Member of the Philippine House of Representatives from Batanes
- In office June 30, 2010 – October 8, 2017
- Preceded by: Carlo Oliver D. Diasnes
- Succeeded by: Ciriaco Gato
- In office June 30, 2004 – June 30, 2007
- Preceded by: Florencio B. Abad
- Succeeded by: Carlo Oliver D. Diasnes

Personal details
- Born: Henedina Razon January 26, 1955 Sampaloc, Manila
- Died: October 8, 2017 (aged 62) Quezon City, Philippines
- Party: Liberal (2004-2017)
- Spouse: Florencio Abad
- Relations: Pacita Abad (Sister-in-law)
- Children: Julia Andrea Abad Pio Emmanuel Abad Luis Andres Abad Cecilia Paz Abad
- Education: Miriam College Harvard University
- Occupation: Lawyer, public servant
- Profession: Law

= Henedina Abad =

Filipino politician

Henedina Razon-Abad (26 January 1955 – 8 October 2017) was a Filipina politician who last served as a member of the House of Representatives for Batanes from 2004 to 2007 and from 2010 until her death in 2017.

==Early life==
Born in 1955, she attended Miriam College (then Maryknoll College) and later graduated from the John F. Kennedy School of Government at Harvard University. After completing her education, Abad worked with several non-governmental organizations. She also served as dean of the Ateneo de Manila University School of Government.

==Career==
Abad was a member of the House of Representatives from 2004 to 2007 and again between 2010 and 2017, representing the Liberal Party and the legislative district of Batanes.
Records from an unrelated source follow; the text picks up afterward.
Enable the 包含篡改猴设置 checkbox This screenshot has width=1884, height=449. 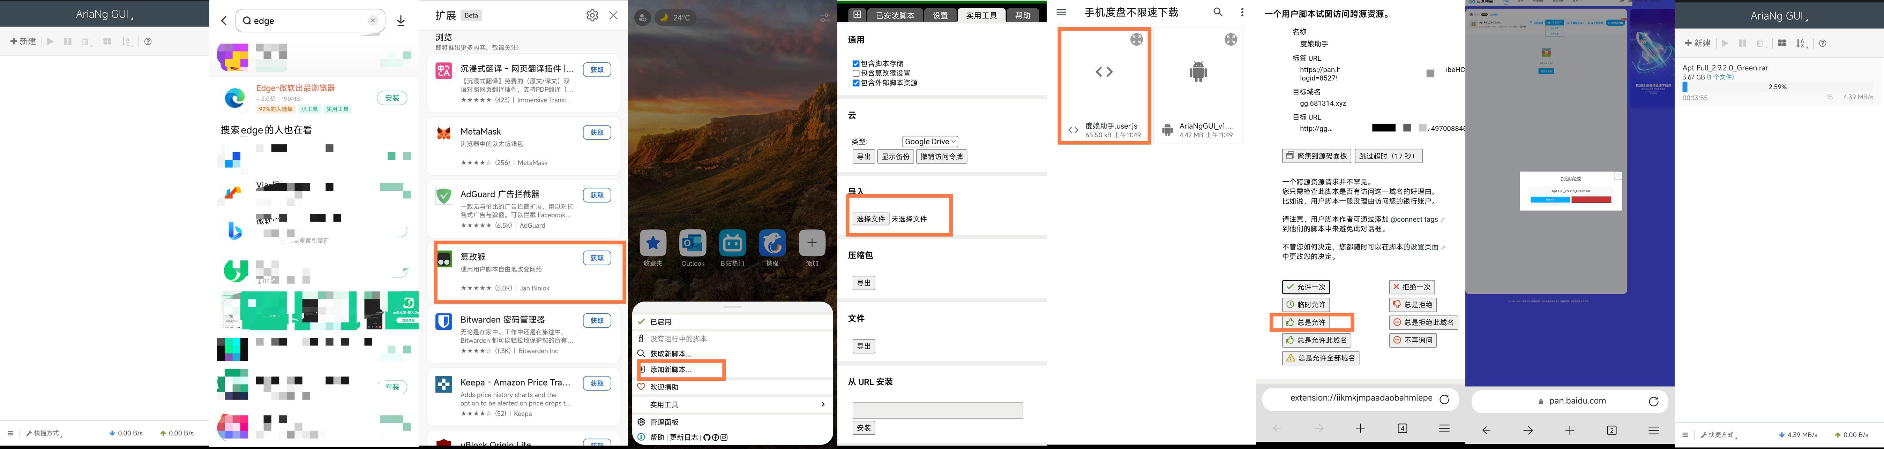coord(856,73)
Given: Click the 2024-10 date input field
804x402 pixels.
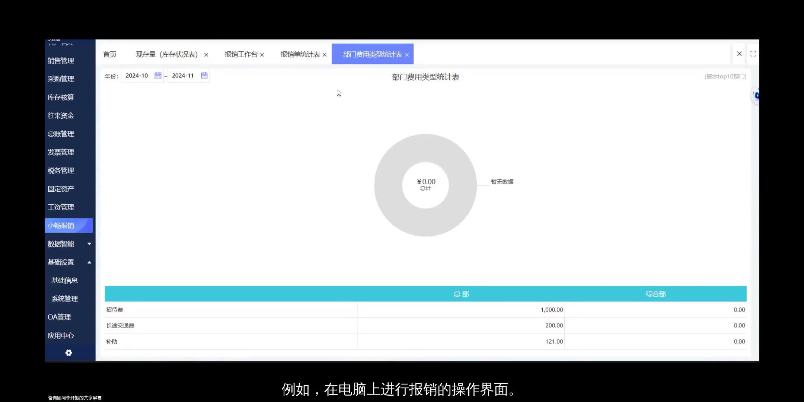Looking at the screenshot, I should [x=137, y=75].
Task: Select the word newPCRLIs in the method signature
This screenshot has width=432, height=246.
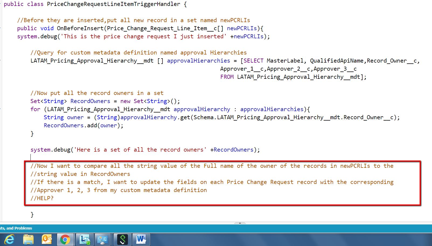Action: pos(242,28)
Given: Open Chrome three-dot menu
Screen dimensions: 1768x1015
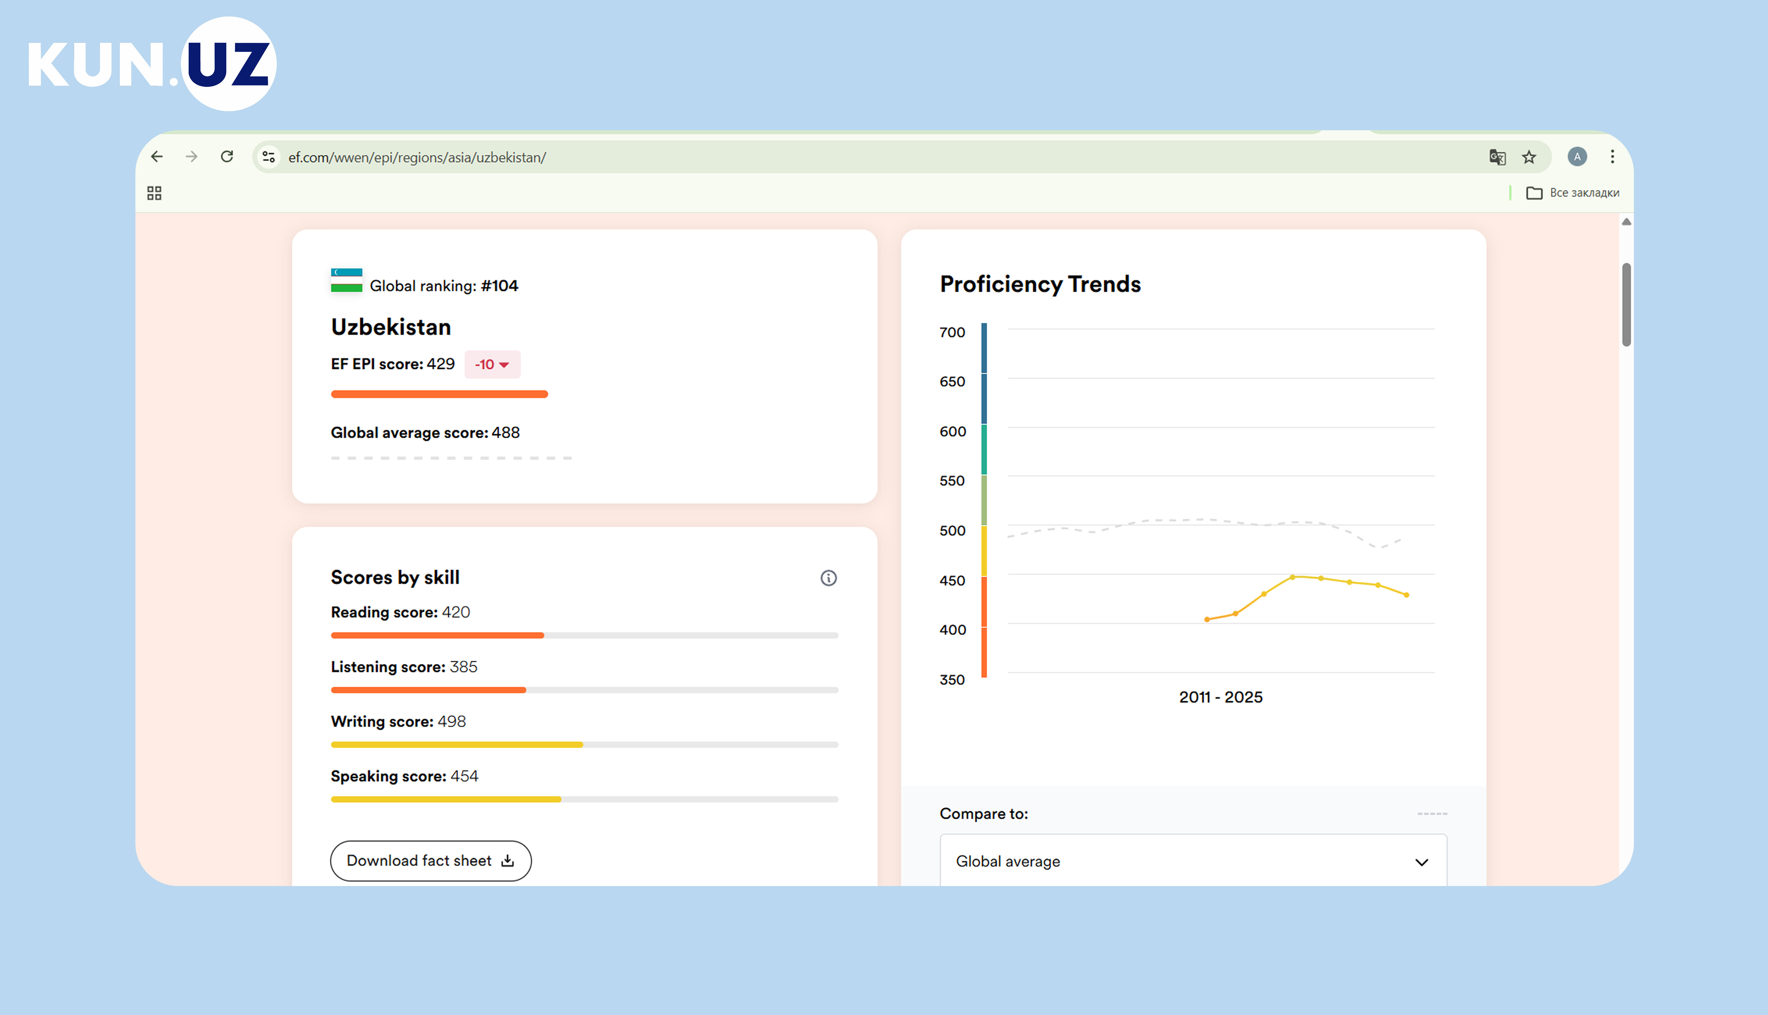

She also served as the chairperson of the House Committee on Government Reorganization until she was removed in March 2017 after failing to vote on the proposed death penalty bill for drug-related crimes.

==Personal life==
She was married to Florencio Abad, with whom she had four children.

==Death==
Abad died on 8 October 2017 at the age of 62 due to cancer.